El rey de León aprovechó el armisticio para cercar Toledo. Hizo que al–Qadir le entregara varios castillos levantados en las estribaciones de la sierra del norte de la ciudad, emplazó en ellos guarniciones españolas, y aumentó al doble las contribuciones y el servicio militar que le debían los campesinos de los pueblos moros vecinos. Luego, mandó que su gente emprendiera sistemáticamente desde estos puntos de apoyo constantes cabalgadas y ataques que sumieran a la región en el pánico. Saqueaban a labradores y comerciantes, secuestraban a campesinos y nobles en plena calle y sólo los volvían a dejar en libertad a cambio del pago de cuantiosos rescates. Los poblados más cercanos a la frontera norte de Toledo fueron abandonados, e incluso en la capital algunas familias comenzaron a vender secretamente sus bienes y a enviar al sur su dinero y cosas de valor.
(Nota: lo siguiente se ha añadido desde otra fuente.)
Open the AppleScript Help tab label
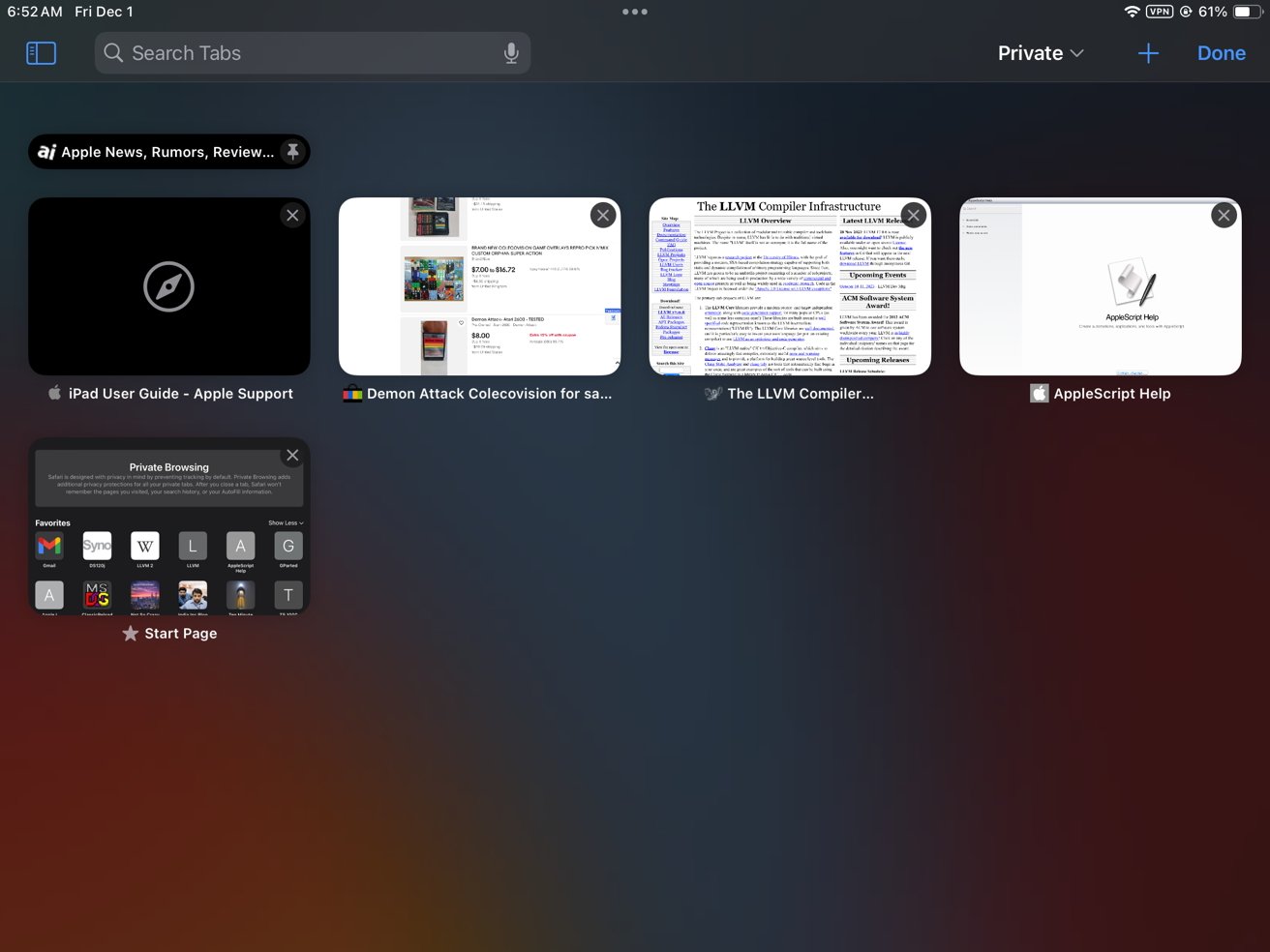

Las constantes batidas de las bandas españolas terminaron por agobiar hasta tal punto a los toledanos que en junio del año 1081 se rindieron y volvieron a reconocer como soberano al desterrado al–Qadir. Pero al–Qadir ya sólo era príncipe por la gracia de don Alfonso. Y cualquiera con ojos en la cara podía ver que el rey de León no tardaría en dominar no sólo el campo y al príncipe, sino también a la propia y poderosa ciudad, ombligo del país.
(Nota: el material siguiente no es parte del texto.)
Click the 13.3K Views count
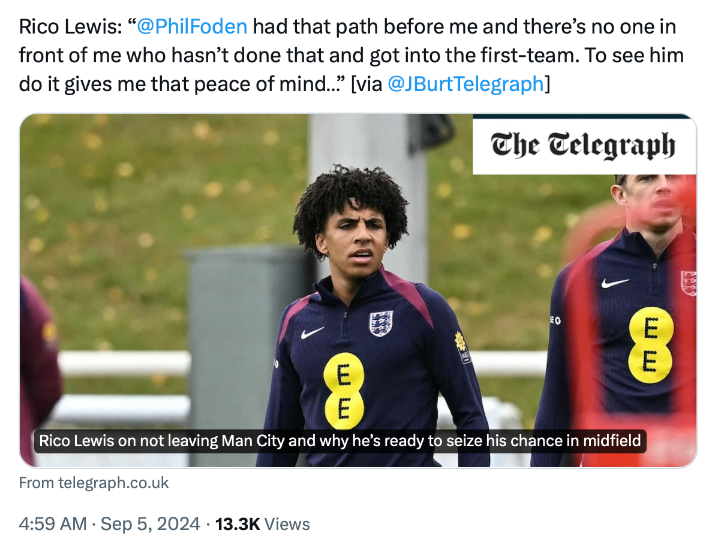 point(263,523)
Lope pasó todos esos años prisionero en la fortaleza de Luna. Al servicio de don García, había albergado las esperanzas de obtener un feudo, tierras propias, el derecho a formar una familia; pero al caer prisionero el desdichado rey de Galicia lo había perdido todo: las esperanzas, la muchacha llamada Nujum que le regaló Ibn Ammar, y la libertad. Nueve años pasó tras las inexpugnables murallas de la fortaleza de Luna. Sólo en el año 1082 recuperó la libertad, junto con otros cuatro hombres del séquito de don García.
Una mañana templada y lluviosa de enero, sin darle ninguna explicación, lo llevaron hasta las puertas del castillo, vestido aún con las mismas ropas con las que había llegado, y cerraron tras él la portezuela abierta en medio del enorme portón. No le dieron un caballo ni le devolvieron sus armas. Tan sólo le proporcionaron una vieja manta de lana, un saco con dos panes y seis peniques de plata para el viaje. Nueve años había pasado pensando en el momento en que recuperaría la libertad, convencido siempre de que tendría que ir directamente de la puerta del castillo a Sevilla. Pero ahora que ese momento había llegado, se sentía tan indefenso como un pájaro viejo a la puerta de su jaula, sin atreverse a salir. De pronto le faltaba el valor para ir a Sevilla. De pronto lo asaltaba el temor paralizante de que el mundo que esperaba encontrar no existiera ya sino en sus recuerdos. Nueve años había pasado en la inconmovible fe de que, cuando estuviera en libertad, podría reemprender su vida allí donde la había dejado en el momento de ser apresado. Ahora, de repente, era consciente de cuánto tiempo había pasado. Ya nada podía ser como antes.